◆ Action item
Wherever a line holds the word "agent", copy that line from the data.

◆ Records shown
########################################

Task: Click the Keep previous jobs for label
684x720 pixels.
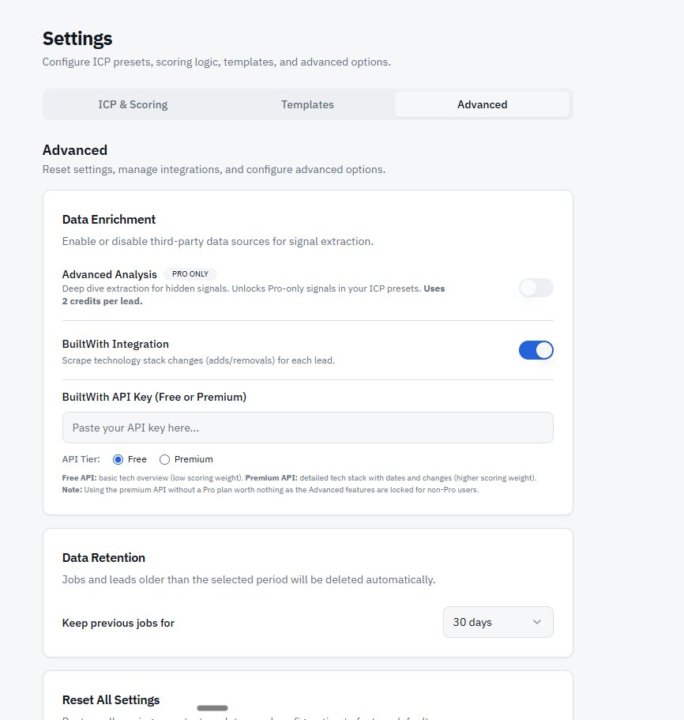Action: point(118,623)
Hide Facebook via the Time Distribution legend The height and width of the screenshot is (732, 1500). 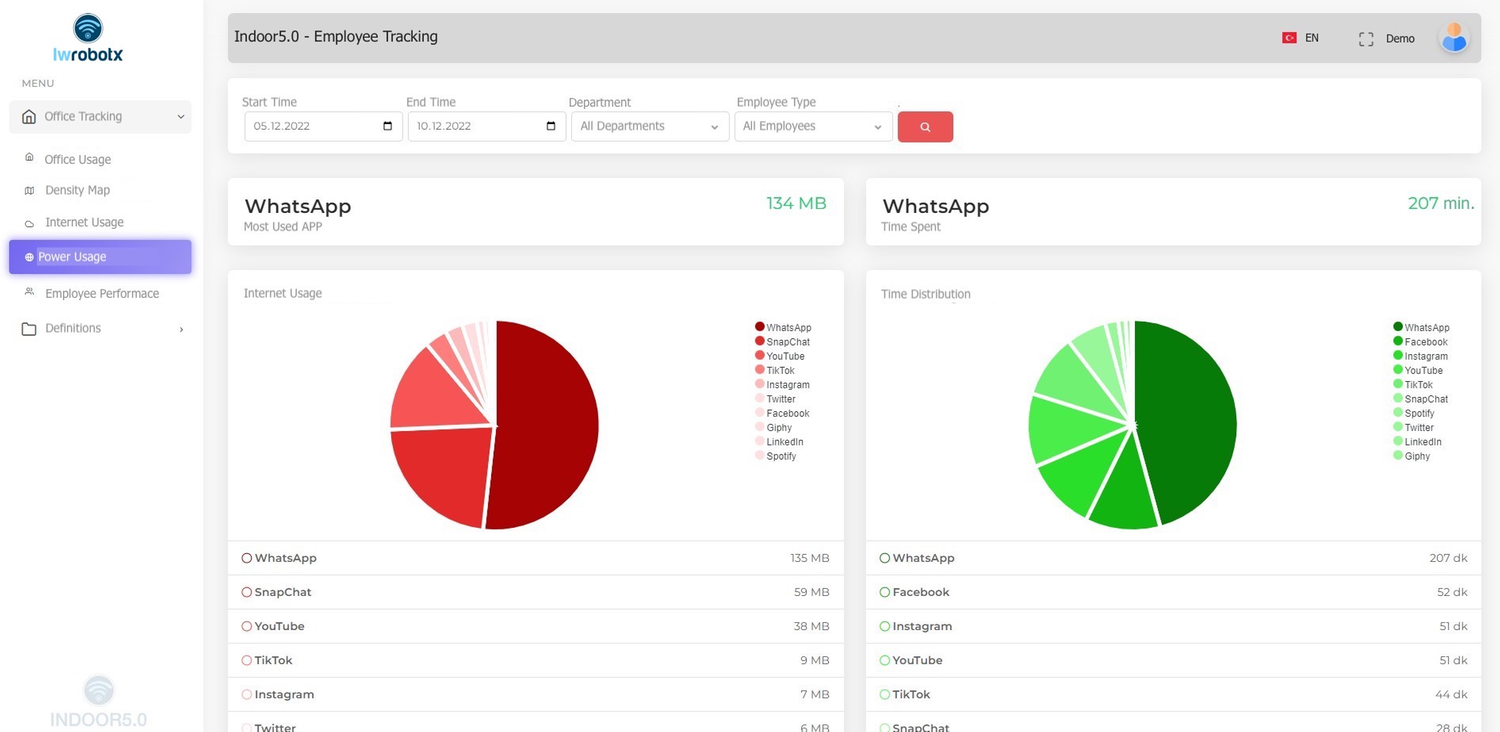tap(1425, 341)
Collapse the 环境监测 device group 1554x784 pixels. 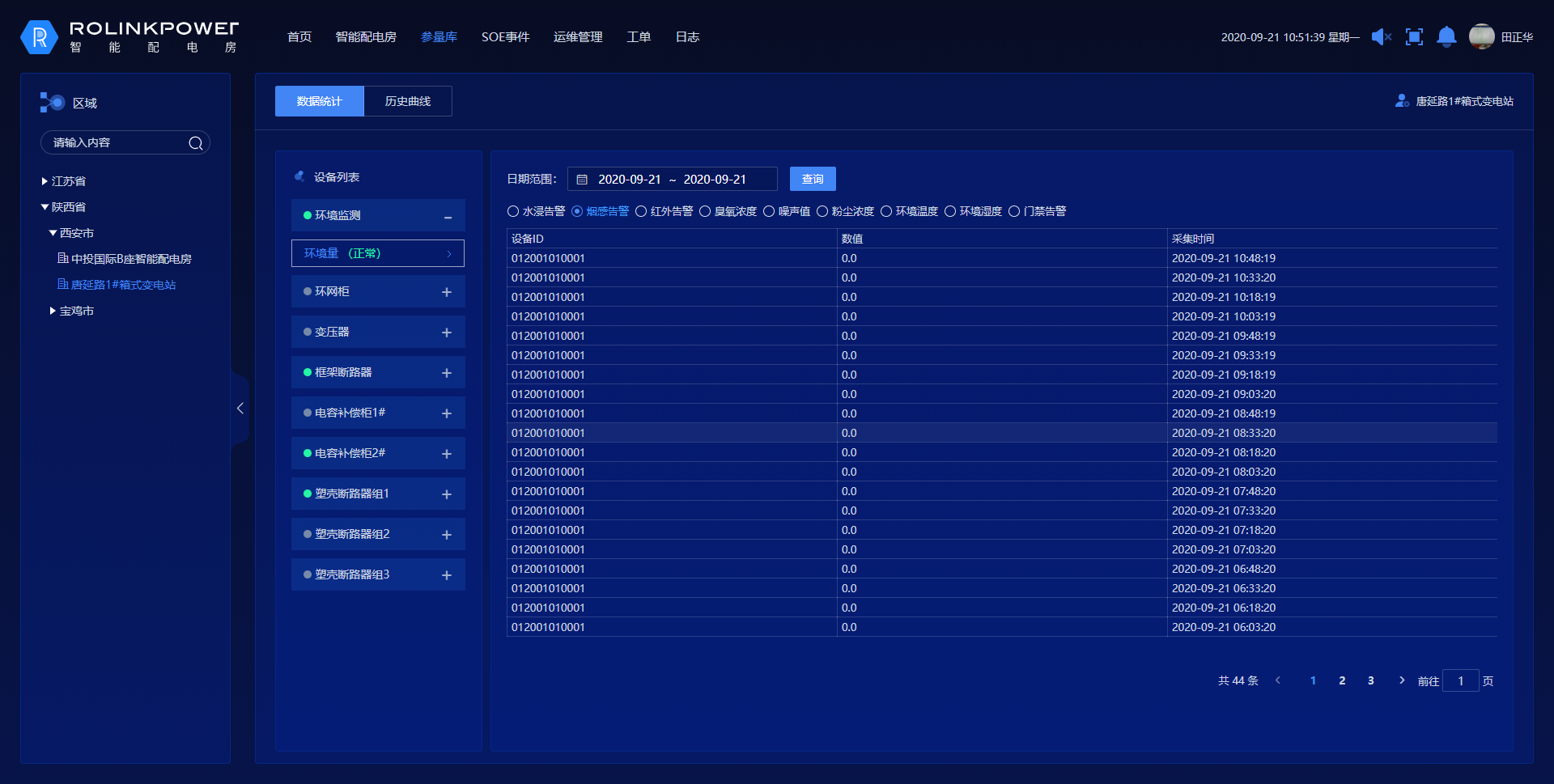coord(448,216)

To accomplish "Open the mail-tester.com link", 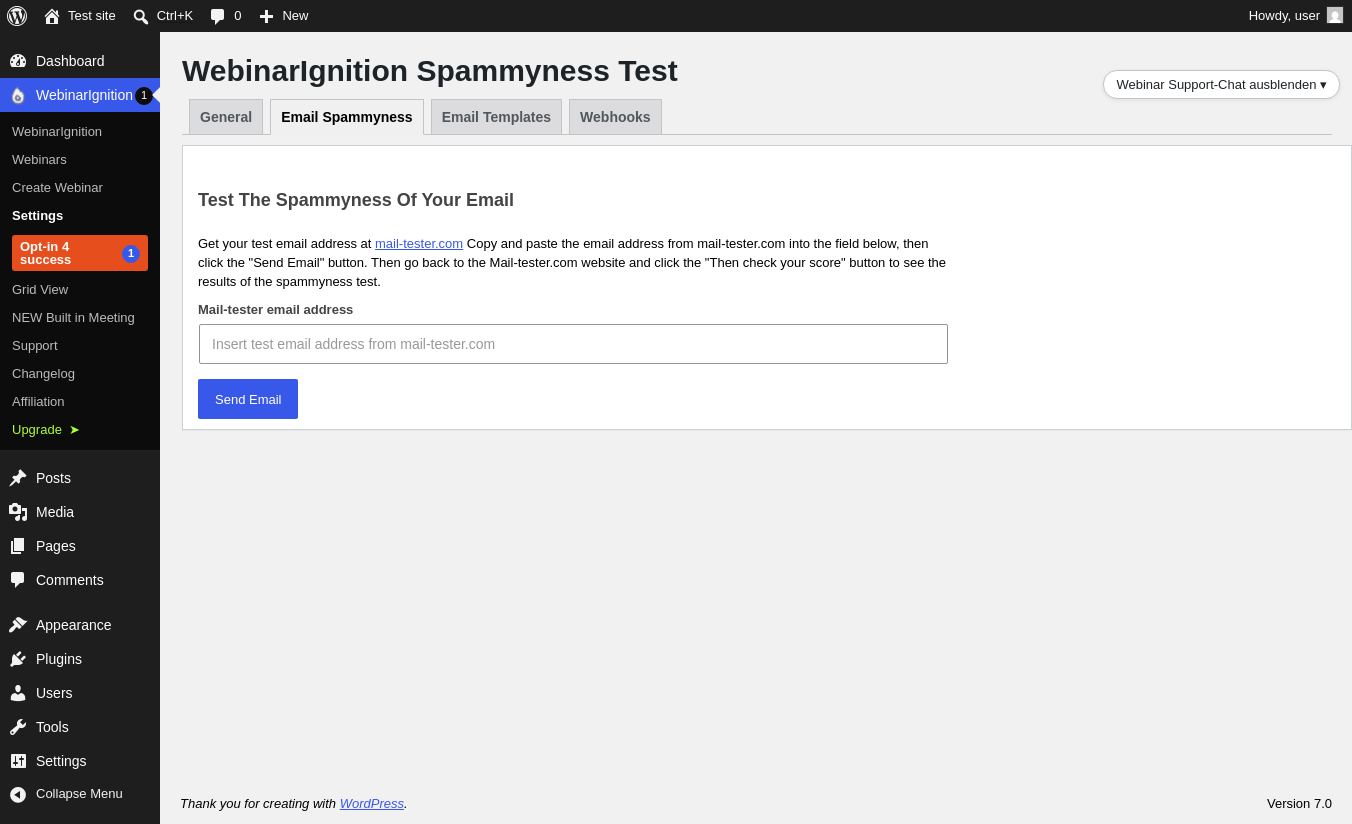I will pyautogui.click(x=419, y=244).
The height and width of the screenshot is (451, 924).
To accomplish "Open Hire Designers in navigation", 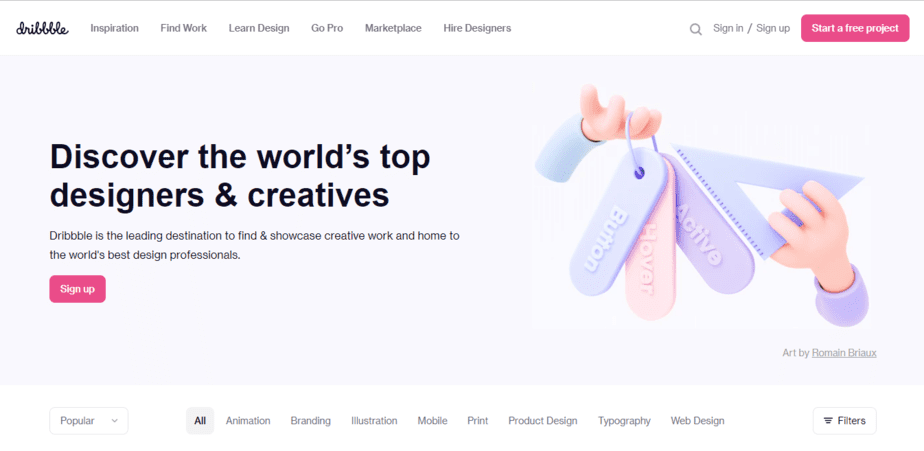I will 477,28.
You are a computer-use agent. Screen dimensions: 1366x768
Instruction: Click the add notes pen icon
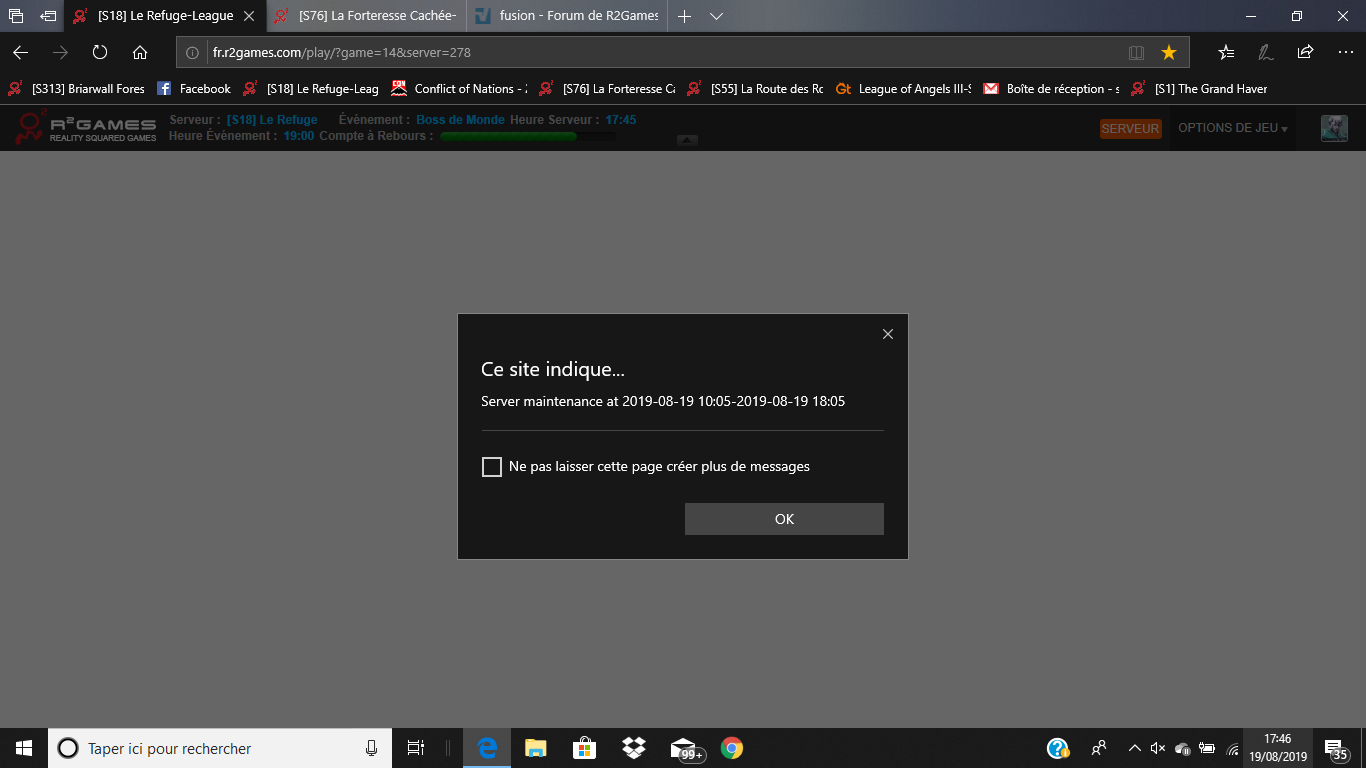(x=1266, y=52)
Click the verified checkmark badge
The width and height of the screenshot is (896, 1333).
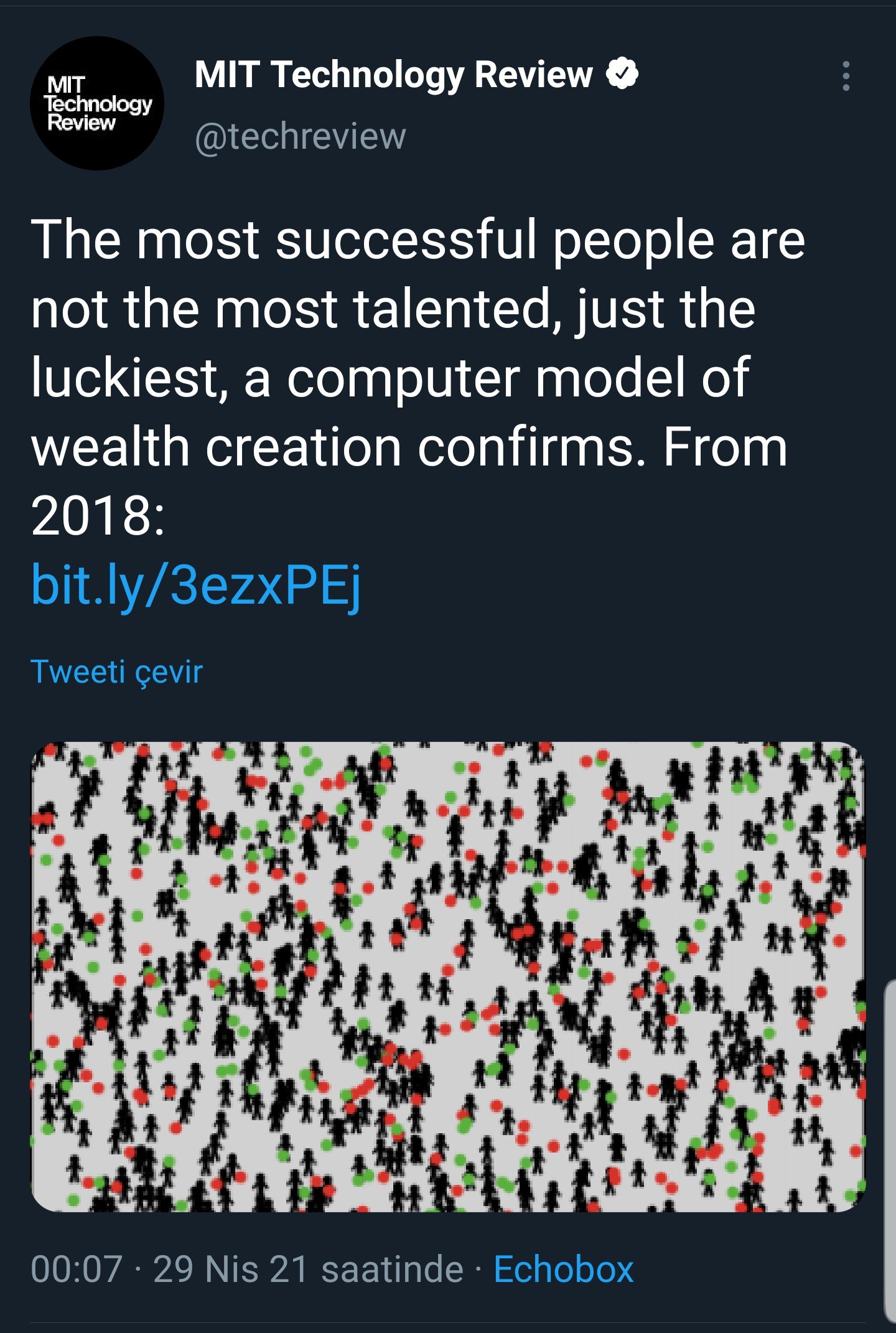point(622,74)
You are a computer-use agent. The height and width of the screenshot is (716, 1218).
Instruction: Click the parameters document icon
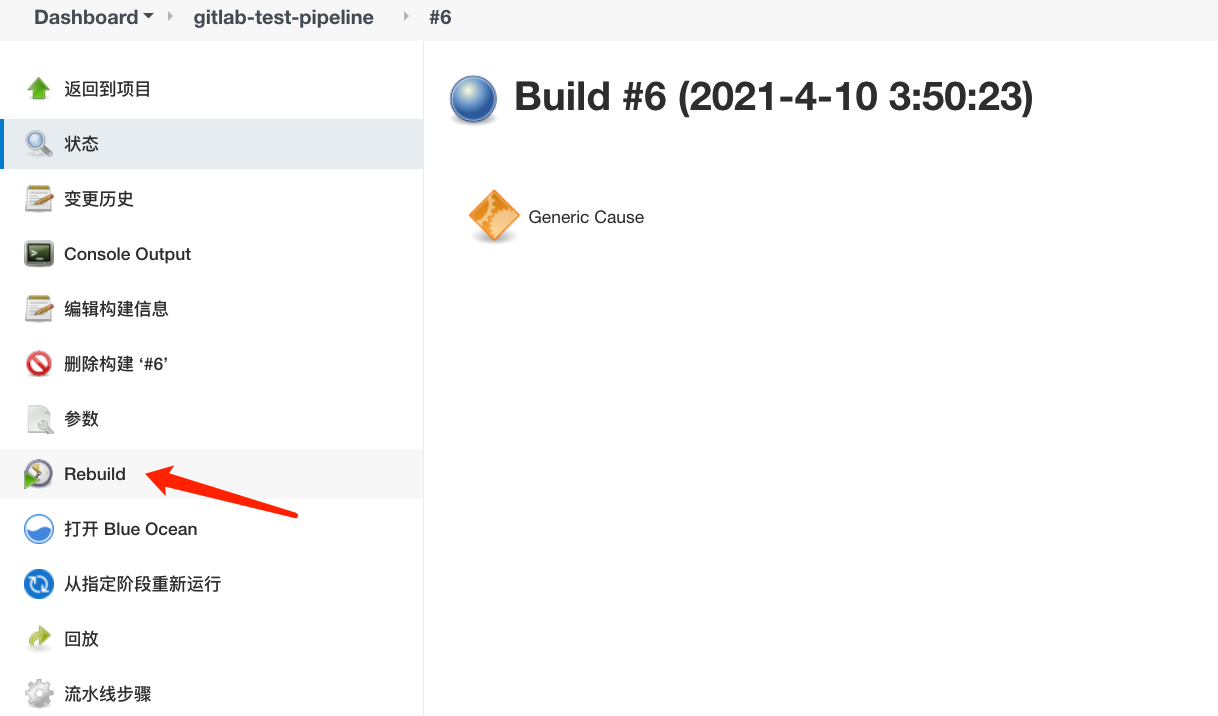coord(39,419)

########################################

◆ Answer to the problem
You are a computer-use agent. Screen dimensions: 1366x768
You are a computer-use agent. The height and width of the screenshot is (716, 1218).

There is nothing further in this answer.